The issue with that, as it turned out to be in the comments and the blog of at least one social game community manager, is that Massively hasn’t built up enough social gaming expertise to be an authority on the topic. Just as our hapless bicycle magazine editors ended up talking about NASCAR in the most general terms (in this race, the racers largely turn left, except for those brief times when they took a rest break in the pit stop area, at which point they often turned slightly to the right.)
That begs the question of what, exactly, is an MMO?
Petter believes MMOs must offer immersion. Robin extends the definition to any game that is online and has millions of players. As my Twitter friend @Slurms1 noted, Farmville is “as much as MMO as Battlefield: Bad Company 2. I play with others, and get levels and new gear.”

Clearly, MMOs are those kinds of games that when you look at them, you say, “ah, this is an MMO.”
Can we be more exact?
MMOs must, for me, be based in lore. There is a world, and you have a place in it, and that place has a history that has nothing to do with you before you came onto the scene, and will continue after you, but while you are in that world, you can have an effect.
You will start out weak and new, and gradually gain strength until you have the ability to shape the world in some fashion. So; the hero’s journey. MMOs are games that allow you to take part in the sort of story that have thrilled humanity for thousands of years.
Society is the last key to a MMO. The best MMOs give players myriad opportunities to meet and group together to take on challenges they would find impossible alone. It could be a chance meeting in a pick-up group, or guildmates they have come to know over several years, or just voices chatting on a trade channel; their presence helps turn the game into a place to meet new friends and rivals, a place to forge a community.
My definition, then, for an MMO:
Lore. A MMO knows its own story, and a player knows their part.
Hero’s Journey. A player starts off as a bit player, and grows into great power.

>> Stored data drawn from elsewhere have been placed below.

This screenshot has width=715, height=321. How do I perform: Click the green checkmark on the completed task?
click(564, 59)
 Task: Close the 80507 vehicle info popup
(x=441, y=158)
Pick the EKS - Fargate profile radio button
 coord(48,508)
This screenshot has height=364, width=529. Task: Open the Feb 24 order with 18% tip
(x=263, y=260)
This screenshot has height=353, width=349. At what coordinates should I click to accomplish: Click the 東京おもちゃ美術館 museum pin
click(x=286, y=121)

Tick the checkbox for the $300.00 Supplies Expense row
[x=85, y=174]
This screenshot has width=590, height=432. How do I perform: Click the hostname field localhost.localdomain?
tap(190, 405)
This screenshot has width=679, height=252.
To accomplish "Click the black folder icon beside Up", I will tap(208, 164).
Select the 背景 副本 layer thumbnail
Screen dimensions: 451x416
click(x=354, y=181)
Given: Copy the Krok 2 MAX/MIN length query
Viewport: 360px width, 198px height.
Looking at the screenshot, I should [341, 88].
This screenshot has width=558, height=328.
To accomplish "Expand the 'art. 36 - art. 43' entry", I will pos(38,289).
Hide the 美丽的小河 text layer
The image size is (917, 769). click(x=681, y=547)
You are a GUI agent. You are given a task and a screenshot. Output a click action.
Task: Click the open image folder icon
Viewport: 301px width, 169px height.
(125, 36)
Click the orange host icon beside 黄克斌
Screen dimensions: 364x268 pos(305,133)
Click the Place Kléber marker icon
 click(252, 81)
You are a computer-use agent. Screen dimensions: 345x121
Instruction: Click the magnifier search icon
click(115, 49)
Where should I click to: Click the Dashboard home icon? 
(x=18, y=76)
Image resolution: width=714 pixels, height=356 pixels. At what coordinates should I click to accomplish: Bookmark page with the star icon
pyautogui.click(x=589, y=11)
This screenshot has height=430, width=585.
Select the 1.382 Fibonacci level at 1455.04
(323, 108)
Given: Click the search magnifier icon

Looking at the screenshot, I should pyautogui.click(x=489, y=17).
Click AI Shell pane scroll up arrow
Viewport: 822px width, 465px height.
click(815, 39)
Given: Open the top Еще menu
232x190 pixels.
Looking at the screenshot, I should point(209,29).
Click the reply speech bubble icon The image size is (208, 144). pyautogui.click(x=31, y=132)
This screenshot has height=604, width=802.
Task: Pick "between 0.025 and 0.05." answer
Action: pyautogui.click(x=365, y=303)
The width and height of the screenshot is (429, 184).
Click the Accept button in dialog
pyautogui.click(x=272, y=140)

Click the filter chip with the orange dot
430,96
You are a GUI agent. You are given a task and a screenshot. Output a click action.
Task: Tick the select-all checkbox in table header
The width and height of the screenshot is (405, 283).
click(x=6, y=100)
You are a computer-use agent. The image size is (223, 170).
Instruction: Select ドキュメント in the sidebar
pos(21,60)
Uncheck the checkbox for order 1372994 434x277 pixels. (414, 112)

Community. A player has many opportunities to meet other players with similar likes and goals.
Do social games meet this litmus test? I play two browser-based social games, Legends of Zork and Echo Bazaar.
Legends of Zork is based in name and lore off a series of (largely) text-based adventure games from the 80s. It has a decade of lore on which to rely. Hero’s Journey? No, you do exactly the same thing from day 1 as in day 1,000, there is no feeling of a hero’s journey. Community? Though it supports guilds and offline arenas, the only place to actually meet other players is through the forums. Legends of Zork is not an MMO.
In Echo Bazaar, you are a recent émigré from the surface world to the ‘Neath, a vast underground cavern where Victorian-era London was spirited by hell-sent bats. It being the fifth city so abducted; it sits on the ruins of the previous four.
Lore it has; lore is its main attraction. You play a Victorian gent or lady threading his or her way through the doomed city, gaining power and influence that can bring you to the fabled Shuttered Palace where the Empress raves. Echo Bazaar is built on the Hero’s Journey.
Is it an MMO? It fails in community. Where many social games are built on Facebook and MySpace, Echo Bazaar is built on Twitter, and all of its social tools revolve around your list of Twitter friends. As in LoZ, social games can’t rely upon out-of-game resources for their community.
I have played Vampire Wars, but not Farmville or its clones. I certainly can’t speak for every one of the thousands of social games out there, not even close, but I can say that for the ones I HAVE played, they are fun and a great way of passing time, but they don’t look like MMOs to me.